Ho un paio di pensieri che condivido:
1) Penso sempre a quanto sia bello passarsi la palla e come avvolte, purtroppo, diventi un obbligo legato all’esecuzione, e non più una lettura. Non c’è niente di più affascinante di una collaborazione (attraverso l’apprendimento di adeguati strumenti)  basata sulla ferma volontà di costruire un vantaggio per un compagno.

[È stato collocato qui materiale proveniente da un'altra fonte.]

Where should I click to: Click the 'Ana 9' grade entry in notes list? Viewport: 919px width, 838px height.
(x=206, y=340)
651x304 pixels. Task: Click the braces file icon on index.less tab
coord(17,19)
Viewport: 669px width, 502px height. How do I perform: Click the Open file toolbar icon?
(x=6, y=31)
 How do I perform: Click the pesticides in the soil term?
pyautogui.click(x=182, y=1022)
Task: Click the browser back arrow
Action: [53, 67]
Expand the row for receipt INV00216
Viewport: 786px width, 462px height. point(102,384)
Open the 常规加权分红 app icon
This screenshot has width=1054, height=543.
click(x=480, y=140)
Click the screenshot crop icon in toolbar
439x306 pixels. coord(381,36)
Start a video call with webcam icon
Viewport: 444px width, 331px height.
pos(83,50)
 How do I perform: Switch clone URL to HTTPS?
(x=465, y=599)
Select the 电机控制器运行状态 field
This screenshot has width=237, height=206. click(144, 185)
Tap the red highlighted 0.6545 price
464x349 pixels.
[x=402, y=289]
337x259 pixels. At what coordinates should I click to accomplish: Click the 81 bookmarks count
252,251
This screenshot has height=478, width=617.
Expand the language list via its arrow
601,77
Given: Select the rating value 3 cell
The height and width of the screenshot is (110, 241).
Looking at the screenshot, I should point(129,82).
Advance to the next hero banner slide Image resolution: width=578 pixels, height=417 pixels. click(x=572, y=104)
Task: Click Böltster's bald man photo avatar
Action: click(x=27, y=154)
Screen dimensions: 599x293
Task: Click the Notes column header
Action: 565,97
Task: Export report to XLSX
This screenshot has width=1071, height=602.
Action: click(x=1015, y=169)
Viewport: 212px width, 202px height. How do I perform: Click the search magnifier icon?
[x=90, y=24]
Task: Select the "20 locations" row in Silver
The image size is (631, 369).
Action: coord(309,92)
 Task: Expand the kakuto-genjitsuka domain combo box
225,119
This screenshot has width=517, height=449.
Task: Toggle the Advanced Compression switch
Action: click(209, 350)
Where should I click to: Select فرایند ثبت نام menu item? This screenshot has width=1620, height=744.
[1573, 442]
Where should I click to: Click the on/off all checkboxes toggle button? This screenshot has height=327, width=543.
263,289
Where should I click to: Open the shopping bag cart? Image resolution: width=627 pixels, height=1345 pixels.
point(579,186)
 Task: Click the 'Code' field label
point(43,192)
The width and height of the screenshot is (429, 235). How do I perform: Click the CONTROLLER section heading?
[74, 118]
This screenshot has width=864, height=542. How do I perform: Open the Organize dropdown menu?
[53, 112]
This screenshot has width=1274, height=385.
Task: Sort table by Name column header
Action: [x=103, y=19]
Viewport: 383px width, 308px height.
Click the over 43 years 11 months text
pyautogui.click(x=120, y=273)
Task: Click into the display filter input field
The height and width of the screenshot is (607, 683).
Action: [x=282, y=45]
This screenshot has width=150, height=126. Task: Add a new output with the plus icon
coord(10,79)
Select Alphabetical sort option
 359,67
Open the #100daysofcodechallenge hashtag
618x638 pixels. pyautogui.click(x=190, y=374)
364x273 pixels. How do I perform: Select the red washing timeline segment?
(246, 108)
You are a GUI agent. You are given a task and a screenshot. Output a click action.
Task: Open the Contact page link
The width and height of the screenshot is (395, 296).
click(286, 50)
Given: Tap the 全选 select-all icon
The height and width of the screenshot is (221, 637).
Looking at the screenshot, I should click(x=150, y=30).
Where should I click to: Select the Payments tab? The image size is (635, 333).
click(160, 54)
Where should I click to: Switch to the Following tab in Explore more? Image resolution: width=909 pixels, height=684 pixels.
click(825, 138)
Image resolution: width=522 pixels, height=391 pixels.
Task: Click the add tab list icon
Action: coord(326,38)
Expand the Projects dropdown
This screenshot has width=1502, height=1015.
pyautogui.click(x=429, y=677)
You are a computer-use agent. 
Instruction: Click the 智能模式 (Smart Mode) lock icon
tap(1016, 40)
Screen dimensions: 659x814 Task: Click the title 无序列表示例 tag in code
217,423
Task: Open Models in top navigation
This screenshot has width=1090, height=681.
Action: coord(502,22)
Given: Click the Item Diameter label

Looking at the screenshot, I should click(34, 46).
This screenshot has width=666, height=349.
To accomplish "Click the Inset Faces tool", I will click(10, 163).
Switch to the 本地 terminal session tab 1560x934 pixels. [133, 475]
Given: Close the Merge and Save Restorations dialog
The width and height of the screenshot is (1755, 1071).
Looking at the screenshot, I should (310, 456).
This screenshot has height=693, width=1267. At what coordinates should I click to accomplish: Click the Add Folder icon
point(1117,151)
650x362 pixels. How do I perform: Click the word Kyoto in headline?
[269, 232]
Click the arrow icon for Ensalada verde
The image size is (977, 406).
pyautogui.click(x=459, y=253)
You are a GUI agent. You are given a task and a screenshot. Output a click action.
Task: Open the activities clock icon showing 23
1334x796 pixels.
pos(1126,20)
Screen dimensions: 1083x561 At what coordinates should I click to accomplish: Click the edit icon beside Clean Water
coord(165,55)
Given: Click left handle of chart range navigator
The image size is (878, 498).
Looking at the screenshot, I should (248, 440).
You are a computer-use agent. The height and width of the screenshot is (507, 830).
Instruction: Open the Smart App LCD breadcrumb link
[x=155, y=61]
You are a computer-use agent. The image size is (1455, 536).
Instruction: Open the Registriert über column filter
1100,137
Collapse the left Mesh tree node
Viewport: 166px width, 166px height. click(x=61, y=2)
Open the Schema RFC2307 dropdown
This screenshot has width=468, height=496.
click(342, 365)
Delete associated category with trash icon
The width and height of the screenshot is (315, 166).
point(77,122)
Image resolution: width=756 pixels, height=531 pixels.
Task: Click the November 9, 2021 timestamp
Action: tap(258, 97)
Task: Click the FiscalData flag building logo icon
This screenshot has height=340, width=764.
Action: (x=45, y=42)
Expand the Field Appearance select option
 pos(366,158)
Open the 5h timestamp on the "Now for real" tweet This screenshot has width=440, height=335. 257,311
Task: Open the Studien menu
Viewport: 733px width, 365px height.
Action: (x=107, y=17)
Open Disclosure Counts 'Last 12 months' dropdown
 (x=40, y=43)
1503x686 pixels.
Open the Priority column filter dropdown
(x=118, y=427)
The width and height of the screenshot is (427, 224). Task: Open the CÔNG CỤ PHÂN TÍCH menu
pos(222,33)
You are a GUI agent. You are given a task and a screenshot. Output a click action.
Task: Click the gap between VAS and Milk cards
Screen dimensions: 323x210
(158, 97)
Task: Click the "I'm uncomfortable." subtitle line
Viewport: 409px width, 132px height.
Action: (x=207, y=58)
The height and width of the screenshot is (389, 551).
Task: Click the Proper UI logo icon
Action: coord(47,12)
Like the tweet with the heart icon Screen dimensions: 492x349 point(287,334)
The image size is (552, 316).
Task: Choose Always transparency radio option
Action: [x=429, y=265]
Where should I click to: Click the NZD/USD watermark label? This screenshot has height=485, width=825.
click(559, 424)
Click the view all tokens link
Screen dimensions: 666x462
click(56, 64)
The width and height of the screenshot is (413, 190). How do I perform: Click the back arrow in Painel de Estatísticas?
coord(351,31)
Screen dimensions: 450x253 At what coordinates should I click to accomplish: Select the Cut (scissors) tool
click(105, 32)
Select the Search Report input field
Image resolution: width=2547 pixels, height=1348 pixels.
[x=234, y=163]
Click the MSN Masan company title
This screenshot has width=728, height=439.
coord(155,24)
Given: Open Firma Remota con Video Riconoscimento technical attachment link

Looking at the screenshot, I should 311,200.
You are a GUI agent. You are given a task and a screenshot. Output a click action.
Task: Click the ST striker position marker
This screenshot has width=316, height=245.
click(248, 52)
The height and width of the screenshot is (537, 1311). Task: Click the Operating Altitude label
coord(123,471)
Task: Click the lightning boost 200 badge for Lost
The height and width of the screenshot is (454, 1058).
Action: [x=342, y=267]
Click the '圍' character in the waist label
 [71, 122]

COOPERARE per vincere e amore per il gioco di squadra: è quello che proviamo ogni giorno a trasmettere durante ogni singolo allenamento. Allora qualsiasi Set Offensivo passerà in secondo piano, e avremo davvero un giocatore autonomo
2) L’importanza di giocare un Torneo, un Interzona, una Finale Nazionale: partite ravvicinate, poco tempo per la preparazione, gestione delle forze, e match ad eliminazione. E’ tutto così stimolante. Nascono le VERE gerarchie, si impongono i primi leader all’interno del gruppo; quelli veri, perchè è il campo che parla, e non il Coach. Si creano legami forti, nascono amicizie importanti e ricordi indelebili. Una lacuna frequente nei giovani è la gestione dell’errore o come vivere un fallimento (una sconfitta, una pessima performance): in questi casi, dopo una partita non c’è tempo per abbattersi poiché il giorno successivo andrà in scena un altro match ancora più importante. Situazione perfetta per resettare e guardare avanti: ed è proprio quello che servirà in una partita, dove le azioni si susseguono senza sosta, ed un passaggio a vuoto prolungato può cambiare l’inerzia in maniera decisiva.


Grazie ancora a Coach Mangone al quale ItalHoop augura un buon proseguimento di stagione.